Looking back, I also remember not even knowing of viral load (VL) for years while in Mindanao. The hub I used to go to only offered CD4 count (not VL); and – come to think of it – this wasn’t even regularly done because the CD4 machine may not have been working or there was no reagent or… other such reasons were given to us.
To date, many PLHIVs from outside Metro Manila (and even those here) do not know their VL or CD4 count.
And this is even if the amount we paid PhilHealth was the same as everybody else; and the services we were supposed to be getting (based in the OHAT package) was supposed to include this.
I am not sure if there is reconsideration of DOH accreditation being done… but non-offering of paid-for services is, for many of us, an “accepted norm.” We actually pay for services that we don’t use.

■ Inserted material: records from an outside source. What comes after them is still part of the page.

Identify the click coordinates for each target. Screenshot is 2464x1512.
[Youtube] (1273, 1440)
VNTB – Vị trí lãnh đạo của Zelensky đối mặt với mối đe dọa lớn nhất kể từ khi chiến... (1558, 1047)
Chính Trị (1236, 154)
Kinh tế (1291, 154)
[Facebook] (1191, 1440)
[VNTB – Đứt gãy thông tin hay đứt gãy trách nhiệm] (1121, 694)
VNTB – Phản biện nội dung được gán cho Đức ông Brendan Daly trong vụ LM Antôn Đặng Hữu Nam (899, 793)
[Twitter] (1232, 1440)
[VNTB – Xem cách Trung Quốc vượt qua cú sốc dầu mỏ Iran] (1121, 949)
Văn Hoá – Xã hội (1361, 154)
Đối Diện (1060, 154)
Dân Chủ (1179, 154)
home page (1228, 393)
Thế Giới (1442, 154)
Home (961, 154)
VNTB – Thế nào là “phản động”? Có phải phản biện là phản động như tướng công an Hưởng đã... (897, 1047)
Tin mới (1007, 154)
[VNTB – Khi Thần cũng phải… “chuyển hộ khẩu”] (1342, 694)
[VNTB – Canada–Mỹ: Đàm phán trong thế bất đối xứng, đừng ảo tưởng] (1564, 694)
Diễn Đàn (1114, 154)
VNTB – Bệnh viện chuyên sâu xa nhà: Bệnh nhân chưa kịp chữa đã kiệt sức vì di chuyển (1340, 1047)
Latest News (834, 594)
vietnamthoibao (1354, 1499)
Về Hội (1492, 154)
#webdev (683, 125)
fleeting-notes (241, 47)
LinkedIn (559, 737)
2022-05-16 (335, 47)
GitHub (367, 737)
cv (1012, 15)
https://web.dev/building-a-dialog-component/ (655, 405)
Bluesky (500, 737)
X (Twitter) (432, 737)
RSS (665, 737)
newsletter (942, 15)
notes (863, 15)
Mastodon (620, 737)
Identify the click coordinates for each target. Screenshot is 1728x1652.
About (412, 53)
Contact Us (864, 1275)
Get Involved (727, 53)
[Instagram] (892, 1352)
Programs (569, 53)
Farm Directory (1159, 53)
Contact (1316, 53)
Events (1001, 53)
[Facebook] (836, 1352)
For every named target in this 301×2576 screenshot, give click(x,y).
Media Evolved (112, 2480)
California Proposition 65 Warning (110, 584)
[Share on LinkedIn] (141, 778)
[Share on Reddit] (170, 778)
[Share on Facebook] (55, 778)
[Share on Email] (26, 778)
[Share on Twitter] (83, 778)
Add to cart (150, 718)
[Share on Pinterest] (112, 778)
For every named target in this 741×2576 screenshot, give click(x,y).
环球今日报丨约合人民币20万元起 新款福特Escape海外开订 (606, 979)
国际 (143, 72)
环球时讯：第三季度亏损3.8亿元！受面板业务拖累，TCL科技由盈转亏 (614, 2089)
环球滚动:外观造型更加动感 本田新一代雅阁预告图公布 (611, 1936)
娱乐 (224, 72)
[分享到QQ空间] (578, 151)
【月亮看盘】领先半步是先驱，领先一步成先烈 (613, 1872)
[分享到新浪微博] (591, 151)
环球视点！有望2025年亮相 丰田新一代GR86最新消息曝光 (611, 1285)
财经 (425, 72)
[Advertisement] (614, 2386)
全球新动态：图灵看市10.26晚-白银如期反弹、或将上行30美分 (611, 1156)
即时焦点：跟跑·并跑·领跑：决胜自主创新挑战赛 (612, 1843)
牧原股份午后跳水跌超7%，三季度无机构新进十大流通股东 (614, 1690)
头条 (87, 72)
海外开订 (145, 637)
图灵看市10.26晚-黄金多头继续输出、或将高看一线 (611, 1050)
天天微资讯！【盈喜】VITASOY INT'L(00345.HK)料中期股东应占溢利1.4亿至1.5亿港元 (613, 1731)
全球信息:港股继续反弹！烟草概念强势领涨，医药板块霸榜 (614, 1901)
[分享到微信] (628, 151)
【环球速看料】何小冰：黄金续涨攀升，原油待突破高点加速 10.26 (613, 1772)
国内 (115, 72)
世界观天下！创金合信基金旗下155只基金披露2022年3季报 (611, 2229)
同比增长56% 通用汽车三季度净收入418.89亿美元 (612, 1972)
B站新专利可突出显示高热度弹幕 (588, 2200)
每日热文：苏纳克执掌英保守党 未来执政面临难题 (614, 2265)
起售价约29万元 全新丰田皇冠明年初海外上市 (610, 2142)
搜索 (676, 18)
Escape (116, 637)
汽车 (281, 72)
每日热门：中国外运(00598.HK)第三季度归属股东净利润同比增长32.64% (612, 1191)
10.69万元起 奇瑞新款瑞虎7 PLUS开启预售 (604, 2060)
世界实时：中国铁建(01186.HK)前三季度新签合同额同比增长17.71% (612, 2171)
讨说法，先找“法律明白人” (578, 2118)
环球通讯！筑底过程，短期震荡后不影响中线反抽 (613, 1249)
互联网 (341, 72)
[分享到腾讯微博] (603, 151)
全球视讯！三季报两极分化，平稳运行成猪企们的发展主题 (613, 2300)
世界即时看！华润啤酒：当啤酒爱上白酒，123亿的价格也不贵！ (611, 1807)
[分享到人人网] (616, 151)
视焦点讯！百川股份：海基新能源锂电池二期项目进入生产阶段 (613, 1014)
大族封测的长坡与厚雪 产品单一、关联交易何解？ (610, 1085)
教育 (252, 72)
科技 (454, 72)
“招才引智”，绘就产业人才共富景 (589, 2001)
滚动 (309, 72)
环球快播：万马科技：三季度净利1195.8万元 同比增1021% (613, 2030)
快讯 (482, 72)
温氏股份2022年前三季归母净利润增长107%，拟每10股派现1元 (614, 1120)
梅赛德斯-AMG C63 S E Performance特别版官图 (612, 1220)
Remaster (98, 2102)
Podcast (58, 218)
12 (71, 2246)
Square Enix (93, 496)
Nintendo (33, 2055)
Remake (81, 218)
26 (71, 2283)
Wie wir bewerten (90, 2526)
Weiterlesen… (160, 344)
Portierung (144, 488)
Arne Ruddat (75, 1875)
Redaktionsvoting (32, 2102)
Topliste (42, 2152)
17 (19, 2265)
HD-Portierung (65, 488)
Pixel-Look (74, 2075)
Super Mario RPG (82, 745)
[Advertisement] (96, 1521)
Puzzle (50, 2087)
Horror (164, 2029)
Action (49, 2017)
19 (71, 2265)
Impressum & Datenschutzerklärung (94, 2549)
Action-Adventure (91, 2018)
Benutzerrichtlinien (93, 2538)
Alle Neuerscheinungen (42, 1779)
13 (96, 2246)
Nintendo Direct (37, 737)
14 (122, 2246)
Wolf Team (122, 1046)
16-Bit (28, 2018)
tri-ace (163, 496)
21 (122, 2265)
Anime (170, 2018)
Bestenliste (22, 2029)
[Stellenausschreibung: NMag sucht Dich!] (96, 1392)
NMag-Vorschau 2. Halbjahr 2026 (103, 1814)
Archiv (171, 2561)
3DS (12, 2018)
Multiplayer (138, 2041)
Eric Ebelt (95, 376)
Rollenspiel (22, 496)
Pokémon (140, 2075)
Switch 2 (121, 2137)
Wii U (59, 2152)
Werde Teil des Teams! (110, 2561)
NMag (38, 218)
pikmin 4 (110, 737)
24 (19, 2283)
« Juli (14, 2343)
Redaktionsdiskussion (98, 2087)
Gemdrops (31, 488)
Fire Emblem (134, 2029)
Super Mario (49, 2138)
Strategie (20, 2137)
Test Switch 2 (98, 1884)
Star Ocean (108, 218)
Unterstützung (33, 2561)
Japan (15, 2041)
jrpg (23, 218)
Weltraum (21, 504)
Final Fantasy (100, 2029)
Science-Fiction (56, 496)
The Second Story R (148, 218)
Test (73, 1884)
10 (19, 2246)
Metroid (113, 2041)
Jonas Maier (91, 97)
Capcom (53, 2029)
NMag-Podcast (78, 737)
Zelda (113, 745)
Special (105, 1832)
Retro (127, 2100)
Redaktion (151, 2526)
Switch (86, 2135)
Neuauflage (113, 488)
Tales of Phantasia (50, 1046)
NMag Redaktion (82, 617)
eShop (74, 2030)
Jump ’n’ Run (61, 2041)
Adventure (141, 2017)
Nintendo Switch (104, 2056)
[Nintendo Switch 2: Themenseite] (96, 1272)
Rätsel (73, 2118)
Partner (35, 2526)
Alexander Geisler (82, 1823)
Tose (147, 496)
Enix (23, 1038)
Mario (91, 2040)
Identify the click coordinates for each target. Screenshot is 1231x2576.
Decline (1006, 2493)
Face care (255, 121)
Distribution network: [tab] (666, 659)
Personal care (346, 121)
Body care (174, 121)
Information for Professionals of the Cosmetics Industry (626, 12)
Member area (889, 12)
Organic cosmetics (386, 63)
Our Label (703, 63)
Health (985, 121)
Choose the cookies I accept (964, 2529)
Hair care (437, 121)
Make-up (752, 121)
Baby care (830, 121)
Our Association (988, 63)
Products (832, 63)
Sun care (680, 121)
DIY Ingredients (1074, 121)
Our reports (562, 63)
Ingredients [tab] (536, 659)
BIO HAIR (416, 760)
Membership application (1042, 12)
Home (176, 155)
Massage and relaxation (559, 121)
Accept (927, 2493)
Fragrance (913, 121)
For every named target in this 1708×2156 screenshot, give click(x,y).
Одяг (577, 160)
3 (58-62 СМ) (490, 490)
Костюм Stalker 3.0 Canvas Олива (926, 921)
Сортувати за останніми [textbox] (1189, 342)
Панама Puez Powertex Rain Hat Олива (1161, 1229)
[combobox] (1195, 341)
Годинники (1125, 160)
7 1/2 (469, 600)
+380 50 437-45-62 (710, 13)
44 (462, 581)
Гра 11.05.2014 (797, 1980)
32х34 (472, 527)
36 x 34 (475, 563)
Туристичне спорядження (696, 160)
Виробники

Last July, 30 people died from AIDS-related complications in the country. And since January 1984 (when the first case was documented in the Philippines) to July 2018, a total of 2,735 deaths were already reported in the country. Ninety percent (2,462) were male.
Since we already have 57,134 reported cases (as of July 2018), the number of deaths seem… small. But – of course – this is ONLY those that were reported; I am certain that many more were unreported.
But note that even now, approximately only half of the number of Filipinos with HIV have access to life-saving meds. And – as repeatedly stressed – access isn’t even regular because of problems with the supply.
There comes a point when we have to say enough’s enough.
I write this piece not because I want to, but because I need to.
Because people continue to suffer and even die, and your efforts continue to be wanting.
Part of Kramer’s closure for his lament reads:
“Allowing people to die is evil and genocidal. Yes, I believe in evil. 78 million people have become infected, 39 million have died…”
I may sound melodramatic, so call me “drama queen” if you want.
But if the people supposed to serve us are failing to do so, even if they know they can do something if they really, really want to, then I can’t help but be sad… and angry… and speak out.
Because at this point, I see where Kramer is coming from.
And to his point, let me add: I know what he’s talking about.